Our data shows fleets such as Western Express Inc (USDOT 511412) with 107 all-time citations under this code, and Federal Express Corporation (USDOT 86876) with 74 citations. High citation counts at large carriers reflect inspection volume as much as anything else — companies running thousands of units simply accumulate more roadside contacts.
On the vehicle side, our records show Ford-branded vehicles accounting for 11,682 all-time citations under 393.95F — the highest of any make. Freightliner variants (FRHT and FREIGHTLIN combined) account for another 10,827 citations. If you're running one of those platforms, the data suggests your pre-trip emergency kit check is especially worth building into a consistent habit.
How severe is this compared to similar codes
To calibrate how serious 393.95F really is, compare it against other Vehicle Maintenance codes in our database.
396.3(a)(1) — Inspection, repair, and maintenance (general) — has 236,919 citations and carries a 45.3% OOS rate. That means nearly half of all drivers cited under that code get parked immediately. 393.95F's 0.0% OOS rate is a dramatically different outcome.
393.9(a) — Inoperable required lamps — sits at 660,737 citations with a 15.4% OOS rate. That's both far more citations and a materially higher OOS risk than 393.95F.
396.17C-PI — No proof of periodic inspection — has 212,081 citations and a 0.0% OOS rate, making it a closer parallel to 393.95F in severity profile. Both codes sting on paper without typically shutting you down at the roadside.
The pattern is clear: 393.95F is high-volume but low-severity in terms of immediate operational impact. The real cost is the inspection record entry and its downstream effect on Unsafe Driving and Vehicle Maintenance BASICs.
How to avoid it
The co-occurring violation data from our last 90 days points to a consistent pattern: 393.95F rarely shows up alone. It tends to cluster with fire extinguisher violations, lamp defects, and documentation problems. That tells you something important about how these inspections unfold — when an inspector finds one emergency equipment gap, they look for all of them. Here's how to stop giving them the opportunity:
- Verify your warning device kit before every trip. Open the case and confirm you have the required number of triangles (or equivalent devices) and that none are cracked, bent, or otherwise damaged. A collapsed triangle is a violation waiting to happen.
- Check your fire extinguisher at the same time. Our data shows 393.95A1 (no fire extinguisher present or not properly rated) appeared in 2,342 of the same inspections as 393.95F in the last 90 days.
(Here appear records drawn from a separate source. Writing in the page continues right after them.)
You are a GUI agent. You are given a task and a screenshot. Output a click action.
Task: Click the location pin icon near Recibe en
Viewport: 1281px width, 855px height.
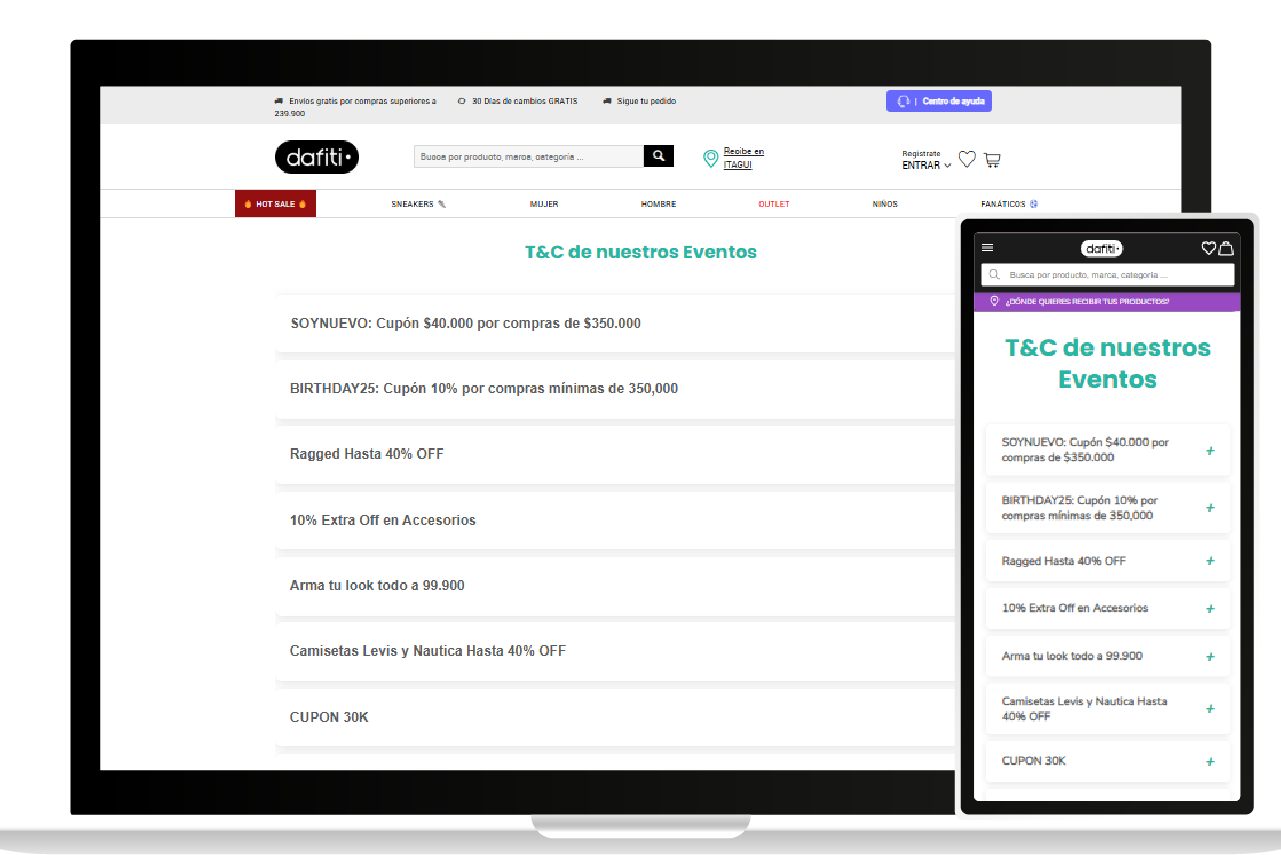pyautogui.click(x=711, y=158)
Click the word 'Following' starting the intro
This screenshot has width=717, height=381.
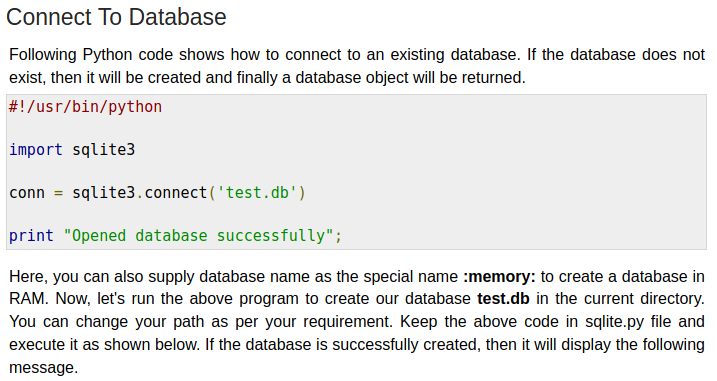pyautogui.click(x=43, y=54)
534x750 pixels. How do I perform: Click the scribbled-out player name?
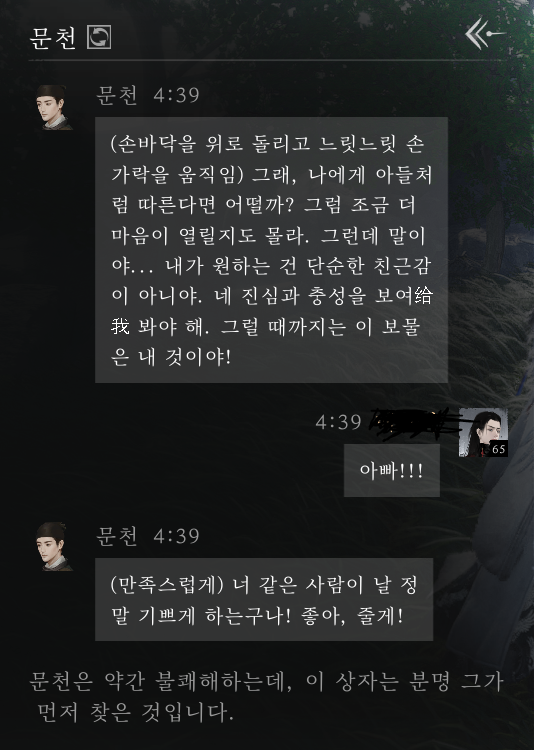[x=412, y=423]
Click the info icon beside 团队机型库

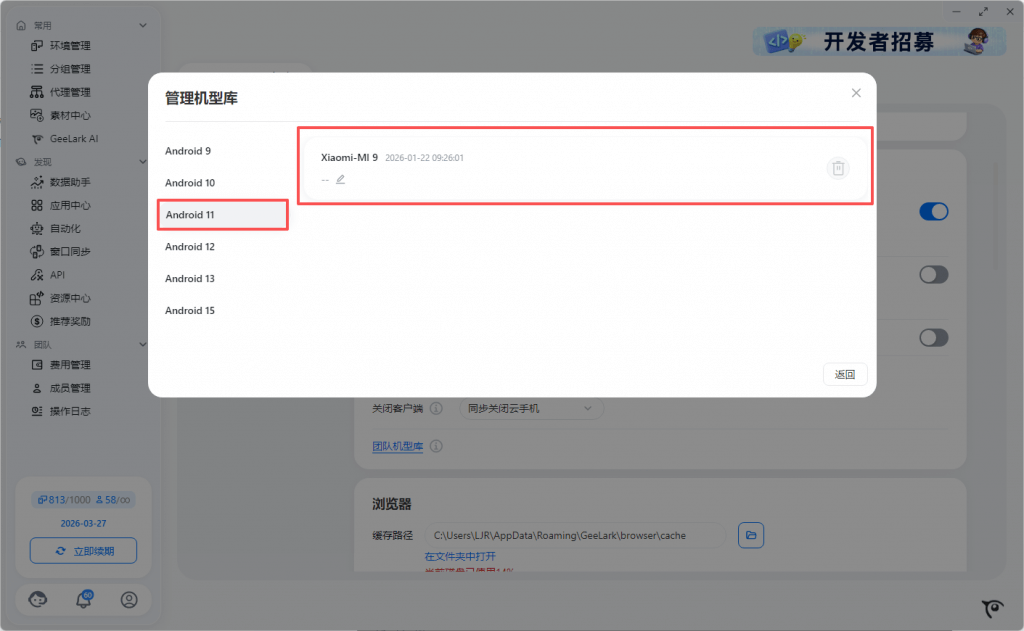(437, 446)
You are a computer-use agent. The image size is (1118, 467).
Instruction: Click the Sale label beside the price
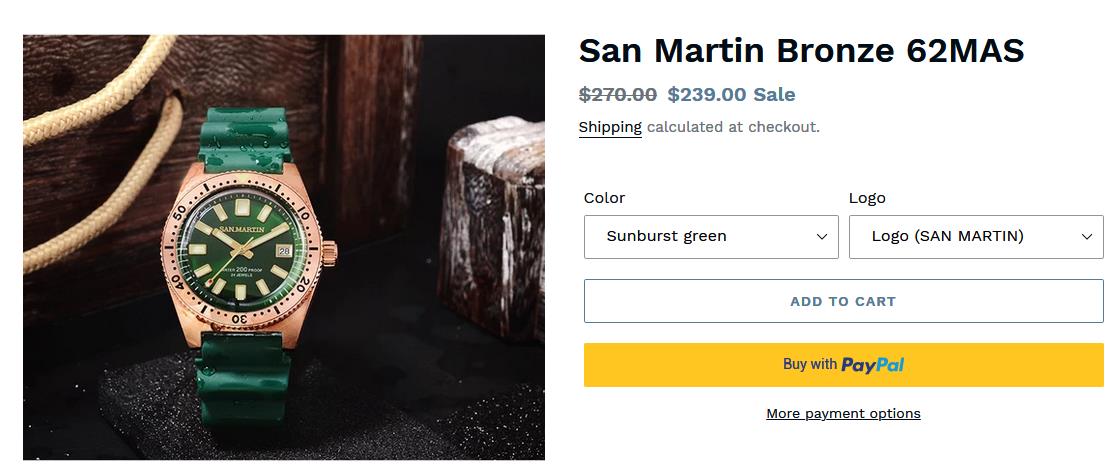pos(774,95)
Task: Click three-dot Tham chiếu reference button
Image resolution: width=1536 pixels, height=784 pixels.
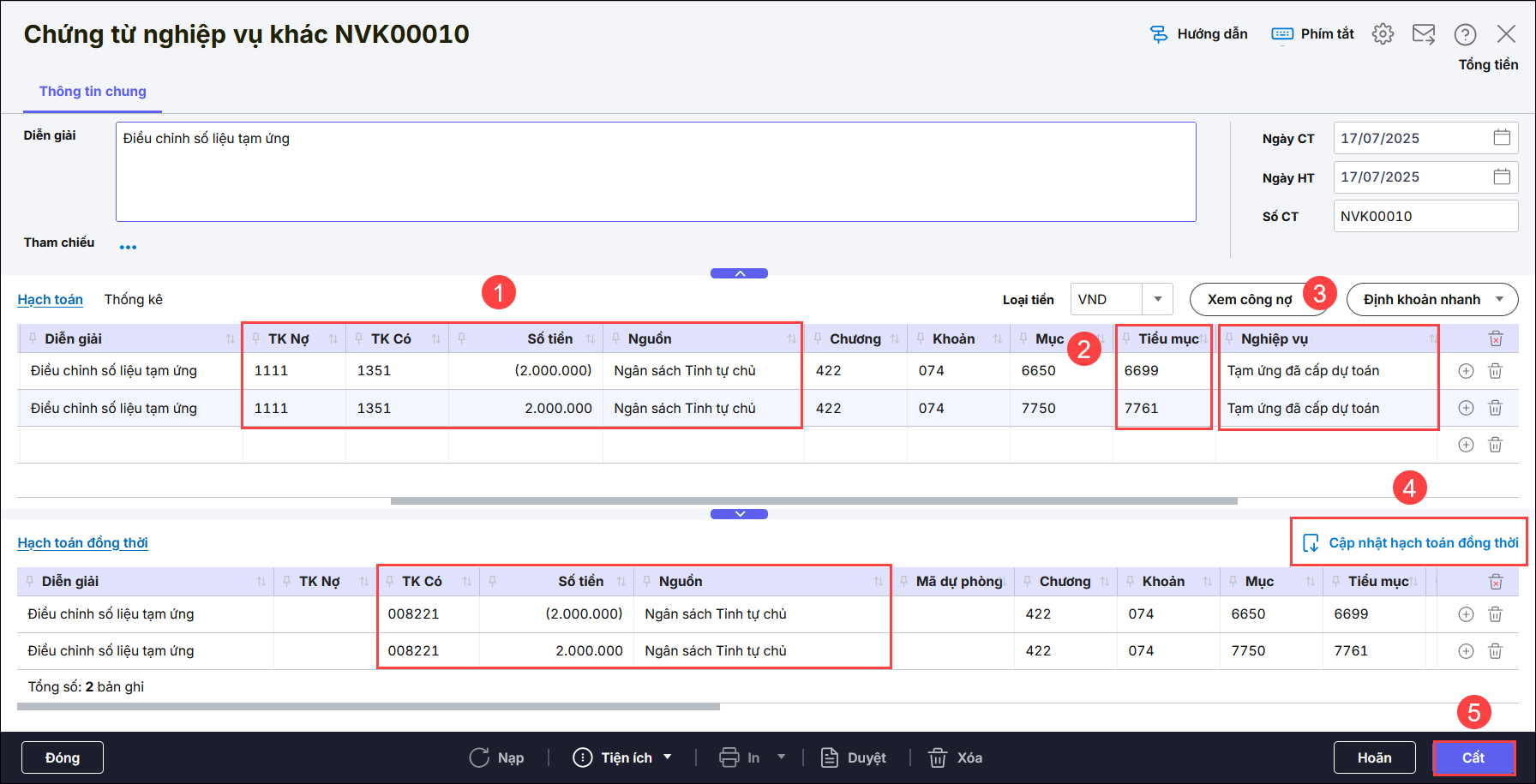Action: tap(128, 247)
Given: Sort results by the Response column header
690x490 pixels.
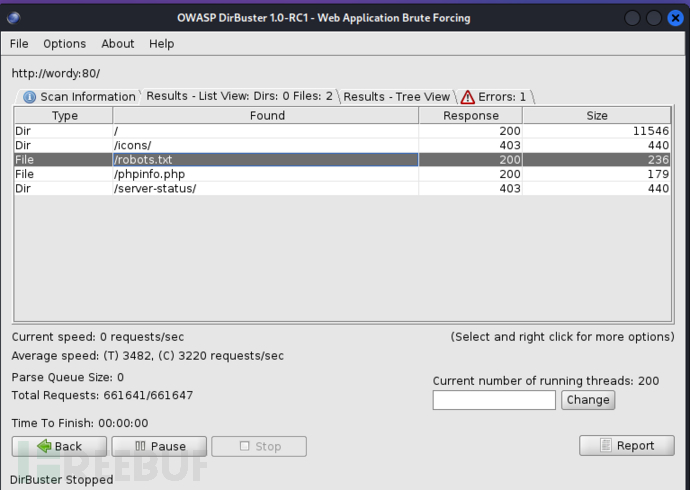Looking at the screenshot, I should pyautogui.click(x=470, y=116).
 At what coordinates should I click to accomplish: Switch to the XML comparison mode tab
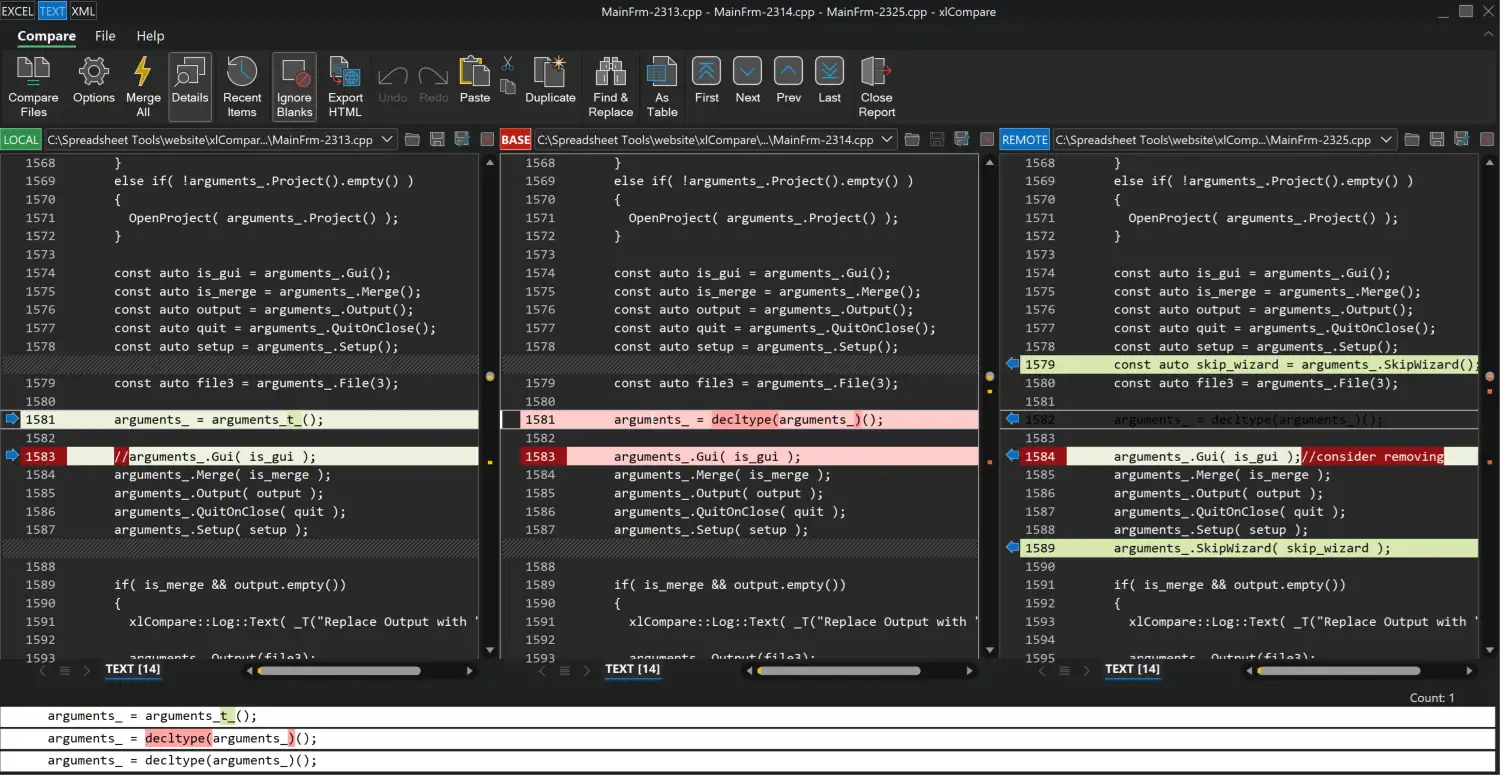[83, 11]
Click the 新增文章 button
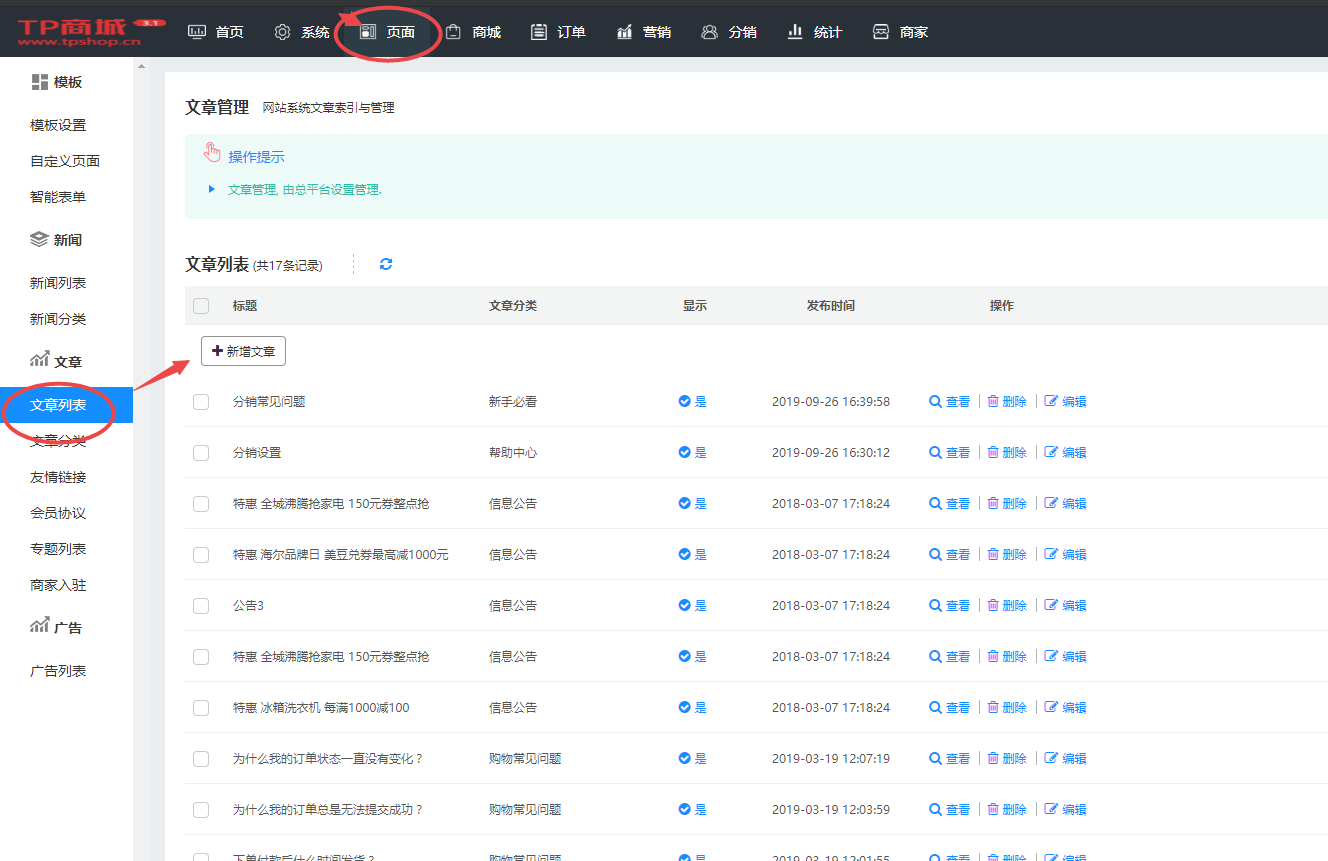1328x861 pixels. tap(243, 351)
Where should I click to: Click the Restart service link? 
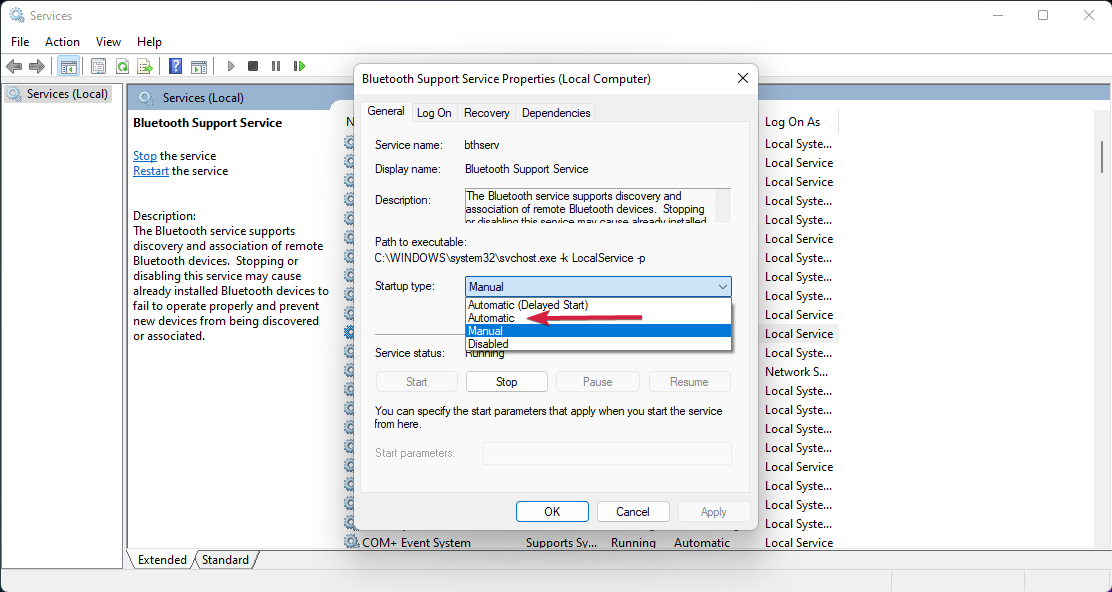click(151, 170)
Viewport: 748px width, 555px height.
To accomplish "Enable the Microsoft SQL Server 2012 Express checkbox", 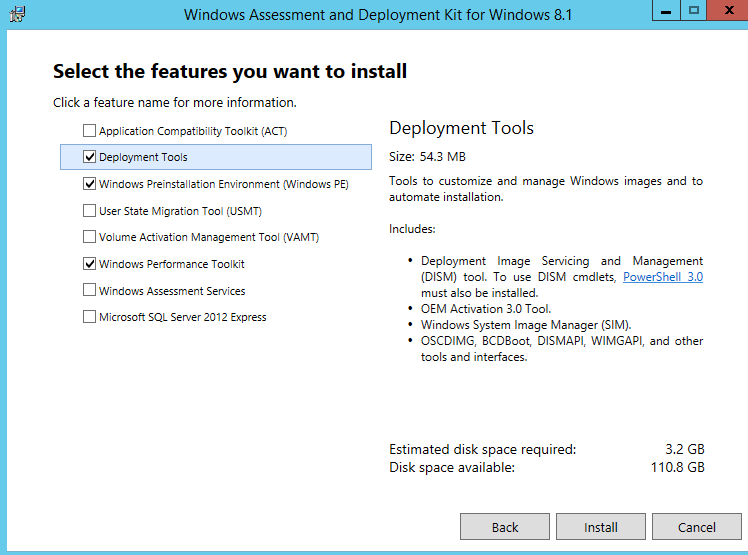I will click(x=90, y=317).

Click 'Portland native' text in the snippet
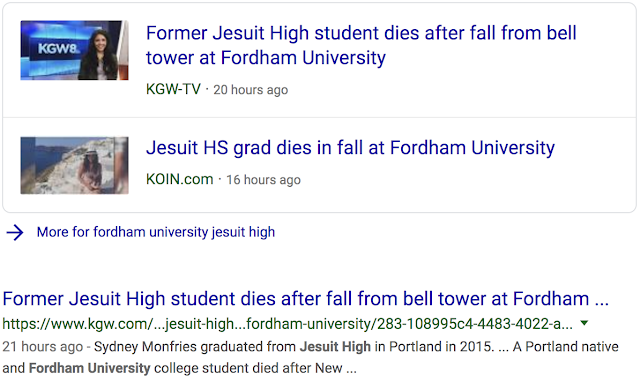(x=572, y=347)
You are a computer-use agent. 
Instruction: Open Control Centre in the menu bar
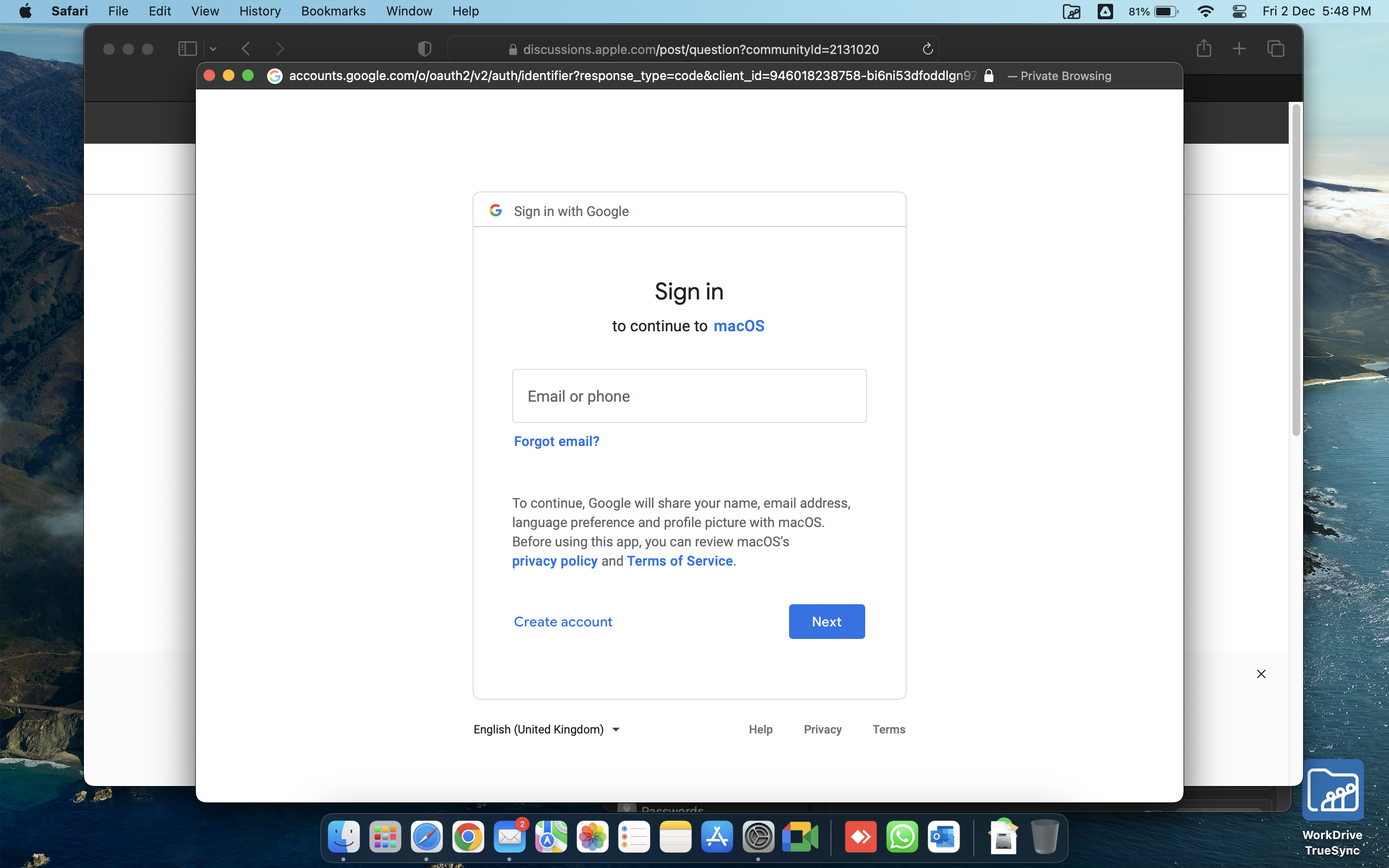pos(1239,12)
These two violations travel together constantly — treat them as a single pre-trip task.
- Confirm your periodic inspection documentation is on the vehicle. 396.17C-PI (no proof of periodic inspection) shared 1,843 inspections with 393.95F in the last 90 days. Inspectors who find equipment problems often escalate to paperwork checks immediately.
- Audit your emergency kit after any shop visit or load swap. Warning devices frequently go missing when someone else has been in the cab or the storage compartment. Don't assume they're still there — confirm it.
- If you're running a Ford or Freightliner platform, build the emergency kit check into your cab walkthrough explicitly. Our all-time data shows those makes generating the highest citation volumes under this code, which suggests kit access or storage design may contribute to items being overlooked or left behind.
- Don't let a citation become two. If you're already cited for 393.95F, get compliant before your next move. Inspectors who see a prior recent citation on your record during a Level I or Level II inspection will look harder at the same equipment categories.